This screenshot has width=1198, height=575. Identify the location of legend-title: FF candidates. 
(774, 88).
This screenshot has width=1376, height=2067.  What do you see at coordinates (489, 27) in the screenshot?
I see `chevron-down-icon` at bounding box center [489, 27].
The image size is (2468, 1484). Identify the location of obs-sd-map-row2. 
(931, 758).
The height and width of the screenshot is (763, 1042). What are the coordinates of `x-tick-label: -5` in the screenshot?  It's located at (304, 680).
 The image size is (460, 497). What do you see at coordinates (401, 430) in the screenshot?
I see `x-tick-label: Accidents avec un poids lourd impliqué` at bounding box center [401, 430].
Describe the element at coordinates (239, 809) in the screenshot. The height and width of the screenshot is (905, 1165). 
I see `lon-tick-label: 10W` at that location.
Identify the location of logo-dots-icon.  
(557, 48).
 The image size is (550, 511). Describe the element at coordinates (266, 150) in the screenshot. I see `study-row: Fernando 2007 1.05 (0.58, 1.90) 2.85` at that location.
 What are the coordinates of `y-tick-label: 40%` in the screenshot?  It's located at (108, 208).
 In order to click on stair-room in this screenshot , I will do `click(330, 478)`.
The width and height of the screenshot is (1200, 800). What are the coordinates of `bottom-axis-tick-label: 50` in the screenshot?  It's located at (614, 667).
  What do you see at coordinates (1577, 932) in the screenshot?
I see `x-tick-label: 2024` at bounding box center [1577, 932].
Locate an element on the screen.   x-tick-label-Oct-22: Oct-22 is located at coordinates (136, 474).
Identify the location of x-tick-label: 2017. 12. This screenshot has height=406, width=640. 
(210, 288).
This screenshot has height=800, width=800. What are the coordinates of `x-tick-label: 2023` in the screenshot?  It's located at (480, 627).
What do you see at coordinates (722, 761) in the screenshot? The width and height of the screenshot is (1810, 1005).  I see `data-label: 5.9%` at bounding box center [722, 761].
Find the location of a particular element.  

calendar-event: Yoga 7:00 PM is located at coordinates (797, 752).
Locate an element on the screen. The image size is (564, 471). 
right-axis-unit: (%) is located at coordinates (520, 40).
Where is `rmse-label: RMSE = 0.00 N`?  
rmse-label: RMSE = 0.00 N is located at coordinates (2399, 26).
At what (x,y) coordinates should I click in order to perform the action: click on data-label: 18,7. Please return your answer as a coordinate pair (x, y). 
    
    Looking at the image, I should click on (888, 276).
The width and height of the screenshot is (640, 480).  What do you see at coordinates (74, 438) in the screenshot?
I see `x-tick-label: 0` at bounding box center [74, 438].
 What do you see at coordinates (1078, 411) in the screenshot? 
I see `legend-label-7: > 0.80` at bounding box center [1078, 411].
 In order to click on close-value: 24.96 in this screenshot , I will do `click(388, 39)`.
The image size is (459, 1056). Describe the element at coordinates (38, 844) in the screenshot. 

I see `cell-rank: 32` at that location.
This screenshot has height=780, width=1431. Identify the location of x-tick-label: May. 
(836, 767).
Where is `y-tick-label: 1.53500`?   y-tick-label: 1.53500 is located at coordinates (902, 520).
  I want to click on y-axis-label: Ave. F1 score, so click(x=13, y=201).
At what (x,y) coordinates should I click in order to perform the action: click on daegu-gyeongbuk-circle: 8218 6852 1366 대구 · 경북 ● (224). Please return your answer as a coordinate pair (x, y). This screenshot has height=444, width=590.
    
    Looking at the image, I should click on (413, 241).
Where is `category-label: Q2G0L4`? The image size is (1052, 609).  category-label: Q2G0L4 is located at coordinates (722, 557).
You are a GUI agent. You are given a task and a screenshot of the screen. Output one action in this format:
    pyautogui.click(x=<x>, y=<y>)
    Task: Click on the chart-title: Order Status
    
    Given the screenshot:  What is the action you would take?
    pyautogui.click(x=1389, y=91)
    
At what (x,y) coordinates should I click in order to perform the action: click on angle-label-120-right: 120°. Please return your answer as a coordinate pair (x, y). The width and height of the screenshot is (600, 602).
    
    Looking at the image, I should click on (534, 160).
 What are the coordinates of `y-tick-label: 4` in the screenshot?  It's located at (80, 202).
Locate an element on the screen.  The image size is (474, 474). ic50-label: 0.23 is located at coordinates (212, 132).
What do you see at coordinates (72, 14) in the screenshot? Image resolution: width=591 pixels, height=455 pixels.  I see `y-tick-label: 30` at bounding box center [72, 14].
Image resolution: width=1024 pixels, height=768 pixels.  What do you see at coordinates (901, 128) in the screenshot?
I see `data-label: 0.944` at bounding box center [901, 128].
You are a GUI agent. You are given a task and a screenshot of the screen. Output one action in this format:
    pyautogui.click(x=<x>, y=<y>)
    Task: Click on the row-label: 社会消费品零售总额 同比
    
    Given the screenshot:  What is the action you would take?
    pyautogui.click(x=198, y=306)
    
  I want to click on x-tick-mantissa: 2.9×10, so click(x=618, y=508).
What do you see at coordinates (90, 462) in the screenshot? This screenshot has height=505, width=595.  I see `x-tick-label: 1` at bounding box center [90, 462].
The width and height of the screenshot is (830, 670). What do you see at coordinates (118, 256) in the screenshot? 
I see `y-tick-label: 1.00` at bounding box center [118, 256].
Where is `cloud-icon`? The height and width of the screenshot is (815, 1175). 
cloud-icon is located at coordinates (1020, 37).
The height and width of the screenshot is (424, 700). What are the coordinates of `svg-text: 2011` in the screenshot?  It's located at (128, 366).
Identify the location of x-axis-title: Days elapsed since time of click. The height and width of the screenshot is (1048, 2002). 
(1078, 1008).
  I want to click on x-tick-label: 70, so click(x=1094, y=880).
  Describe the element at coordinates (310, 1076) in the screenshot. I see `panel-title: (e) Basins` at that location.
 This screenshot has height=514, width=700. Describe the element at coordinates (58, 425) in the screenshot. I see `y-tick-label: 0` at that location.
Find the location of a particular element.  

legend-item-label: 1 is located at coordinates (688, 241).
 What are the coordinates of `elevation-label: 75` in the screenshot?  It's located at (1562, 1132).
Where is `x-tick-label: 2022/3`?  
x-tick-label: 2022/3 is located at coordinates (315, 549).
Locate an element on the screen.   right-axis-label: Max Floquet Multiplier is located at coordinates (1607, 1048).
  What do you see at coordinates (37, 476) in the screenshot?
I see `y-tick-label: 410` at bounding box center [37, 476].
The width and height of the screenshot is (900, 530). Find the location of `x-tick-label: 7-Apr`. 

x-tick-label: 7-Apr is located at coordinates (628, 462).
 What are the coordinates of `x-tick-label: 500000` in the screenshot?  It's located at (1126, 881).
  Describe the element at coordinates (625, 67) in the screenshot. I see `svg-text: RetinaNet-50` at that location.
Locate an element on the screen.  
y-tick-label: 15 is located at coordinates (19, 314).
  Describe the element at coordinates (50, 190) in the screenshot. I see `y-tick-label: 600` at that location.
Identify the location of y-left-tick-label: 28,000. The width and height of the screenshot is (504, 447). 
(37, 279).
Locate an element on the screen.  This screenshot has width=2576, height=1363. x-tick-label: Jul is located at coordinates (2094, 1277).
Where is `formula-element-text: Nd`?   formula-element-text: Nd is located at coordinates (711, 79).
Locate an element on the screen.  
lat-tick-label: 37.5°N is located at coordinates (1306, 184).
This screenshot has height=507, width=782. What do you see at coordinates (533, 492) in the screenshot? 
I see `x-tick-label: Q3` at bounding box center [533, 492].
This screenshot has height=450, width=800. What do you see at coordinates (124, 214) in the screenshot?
····················
■ **Exercise requirements**
Reproduce the records above, substituting "Find the position of" for every occurrence of "Identify the location of" and leaving everything else unchanged.

■ **Completed task**
This screenshot has width=1198, height=575. Find the position of legend-title: FF candidates. 
(774, 88).
This screenshot has width=1376, height=2067.  What do you see at coordinates (489, 27) in the screenshot?
I see `chevron-down-icon` at bounding box center [489, 27].
The image size is (2468, 1484). Find the position of obs-sd-map-row2. 
(931, 758).
The height and width of the screenshot is (763, 1042). What are the coordinates of `x-tick-label: -5` in the screenshot?  It's located at (304, 680).
 The image size is (460, 497). What do you see at coordinates (401, 430) in the screenshot?
I see `x-tick-label: Accidents avec un poids lourd impliqué` at bounding box center [401, 430].
Describe the element at coordinates (239, 809) in the screenshot. The height and width of the screenshot is (905, 1165). 
I see `lon-tick-label: 10W` at that location.
Find the position of logo-dots-icon.  
(557, 48).
 The image size is (550, 511). Describe the element at coordinates (266, 150) in the screenshot. I see `study-row: Fernando 2007 1.05 (0.58, 1.90) 2.85` at that location.
 What are the coordinates of `y-tick-label: 40%` in the screenshot?  It's located at (108, 208).
 In order to click on stair-room in this screenshot , I will do `click(330, 478)`.
The width and height of the screenshot is (1200, 800). What are the coordinates of `bottom-axis-tick-label: 50` in the screenshot?  It's located at (614, 667).
  What do you see at coordinates (1577, 932) in the screenshot?
I see `x-tick-label: 2024` at bounding box center [1577, 932].
Locate an element on the screen.   x-tick-label-Oct-22: Oct-22 is located at coordinates (136, 474).
Find the position of x-tick-label: 2017. 12. This screenshot has height=406, width=640. 
(210, 288).
This screenshot has height=800, width=800. What are the coordinates of `x-tick-label: 2023` in the screenshot?  It's located at (480, 627).
What do you see at coordinates (722, 761) in the screenshot? The width and height of the screenshot is (1810, 1005).  I see `data-label: 5.9%` at bounding box center [722, 761].
Find the location of a particular element.  

calendar-event: Yoga 7:00 PM is located at coordinates (797, 752).
Locate an element on the screen. The image size is (564, 471). 
right-axis-unit: (%) is located at coordinates (520, 40).
Where is `rmse-label: RMSE = 0.00 N`?  
rmse-label: RMSE = 0.00 N is located at coordinates (2399, 26).
At what (x,y) coordinates should I click in order to perform the action: click on data-label: 18,7. Please return your answer as a coordinate pair (x, y). 
    
    Looking at the image, I should click on (888, 276).
The width and height of the screenshot is (640, 480).  What do you see at coordinates (74, 438) in the screenshot?
I see `x-tick-label: 0` at bounding box center [74, 438].
 What do you see at coordinates (1078, 411) in the screenshot? 
I see `legend-label-7: > 0.80` at bounding box center [1078, 411].
 In order to click on close-value: 24.96 in this screenshot , I will do `click(388, 39)`.
The image size is (459, 1056). Describe the element at coordinates (38, 844) in the screenshot. 

I see `cell-rank: 32` at that location.
This screenshot has height=780, width=1431. Find the position of x-tick-label: May. 
(836, 767).
Where is `y-tick-label: 1.53500`?   y-tick-label: 1.53500 is located at coordinates (902, 520).
  I want to click on y-axis-label: Ave. F1 score, so click(x=13, y=201).
At what (x,y) coordinates should I click in order to perform the action: click on daegu-gyeongbuk-circle: 8218 6852 1366 대구 · 경북 ● (224). Please return your answer as a coordinate pair (x, y). This screenshot has height=444, width=590.
    
    Looking at the image, I should click on (413, 241).
Where is `category-label: Q2G0L4`? The image size is (1052, 609).  category-label: Q2G0L4 is located at coordinates (722, 557).
You are a GUI agent. You are given a task and a screenshot of the screen. Output one action in this format:
    pyautogui.click(x=<x>, y=<y>)
    Task: Click on the chart-title: Order Status
    
    Given the screenshot:  What is the action you would take?
    pyautogui.click(x=1389, y=91)
    
At what (x,y) coordinates should I click in order to perform the action: click on angle-label-120-right: 120°. Please return your answer as a coordinate pair (x, y). The width and height of the screenshot is (600, 602).
    
    Looking at the image, I should click on (534, 160).
 What are the coordinates of `y-tick-label: 4` in the screenshot?  It's located at (80, 202).
Locate an element on the screen.  The image size is (474, 474). ic50-label: 0.23 is located at coordinates (212, 132).
What do you see at coordinates (72, 14) in the screenshot? Image resolution: width=591 pixels, height=455 pixels.  I see `y-tick-label: 30` at bounding box center [72, 14].
Image resolution: width=1024 pixels, height=768 pixels.  What do you see at coordinates (901, 128) in the screenshot?
I see `data-label: 0.944` at bounding box center [901, 128].
You are a GUI agent. You are given a task and a screenshot of the screen. Output one action in this format:
    pyautogui.click(x=<x>, y=<y>)
    Task: Click on the row-label: 社会消费品零售总额 同比
    
    Given the screenshot:  What is the action you would take?
    pyautogui.click(x=198, y=306)
    
  I want to click on x-tick-mantissa: 2.9×10, so click(x=618, y=508).
What do you see at coordinates (90, 462) in the screenshot? This screenshot has height=505, width=595.  I see `x-tick-label: 1` at bounding box center [90, 462].
The width and height of the screenshot is (830, 670). What do you see at coordinates (118, 256) in the screenshot? 
I see `y-tick-label: 1.00` at bounding box center [118, 256].
Where is `cloud-icon`? The height and width of the screenshot is (815, 1175). 
cloud-icon is located at coordinates (1020, 37).
The height and width of the screenshot is (424, 700). What are the coordinates of `svg-text: 2011` in the screenshot?  It's located at (128, 366).
Find the position of x-axis-title: Days elapsed since time of click. The height and width of the screenshot is (1048, 2002). 
(1078, 1008).
  I want to click on x-tick-label: 70, so click(x=1094, y=880).
  Describe the element at coordinates (310, 1076) in the screenshot. I see `panel-title: (e) Basins` at that location.
 This screenshot has height=514, width=700. Describe the element at coordinates (58, 425) in the screenshot. I see `y-tick-label: 0` at that location.
Find the location of a particular element.  

legend-item-label: 1 is located at coordinates (688, 241).
 What are the coordinates of `elevation-label: 75` in the screenshot?  It's located at (1562, 1132).
Where is `x-tick-label: 2022/3`?  
x-tick-label: 2022/3 is located at coordinates (315, 549).
Locate an element on the screen.   right-axis-label: Max Floquet Multiplier is located at coordinates (1607, 1048).
  What do you see at coordinates (37, 476) in the screenshot?
I see `y-tick-label: 410` at bounding box center [37, 476].
The width and height of the screenshot is (900, 530). Find the location of `x-tick-label: 7-Apr`. 

x-tick-label: 7-Apr is located at coordinates (628, 462).
 What are the coordinates of `x-tick-label: 500000` in the screenshot?  It's located at (1126, 881).
  Describe the element at coordinates (625, 67) in the screenshot. I see `svg-text: RetinaNet-50` at that location.
Locate an element on the screen.  
y-tick-label: 15 is located at coordinates (19, 314).
  Describe the element at coordinates (50, 190) in the screenshot. I see `y-tick-label: 600` at that location.
Find the position of y-left-tick-label: 28,000. The width and height of the screenshot is (504, 447). 
(37, 279).
Locate an element on the screen.  This screenshot has width=2576, height=1363. x-tick-label: Jul is located at coordinates (2094, 1277).
Where is `formula-element-text: Nd`?   formula-element-text: Nd is located at coordinates (711, 79).
Locate an element on the screen.  
lat-tick-label: 37.5°N is located at coordinates (1306, 184).
This screenshot has height=507, width=782. What do you see at coordinates (533, 492) in the screenshot? 
I see `x-tick-label: Q3` at bounding box center [533, 492].
This screenshot has height=450, width=800. What do you see at coordinates (124, 214) in the screenshot?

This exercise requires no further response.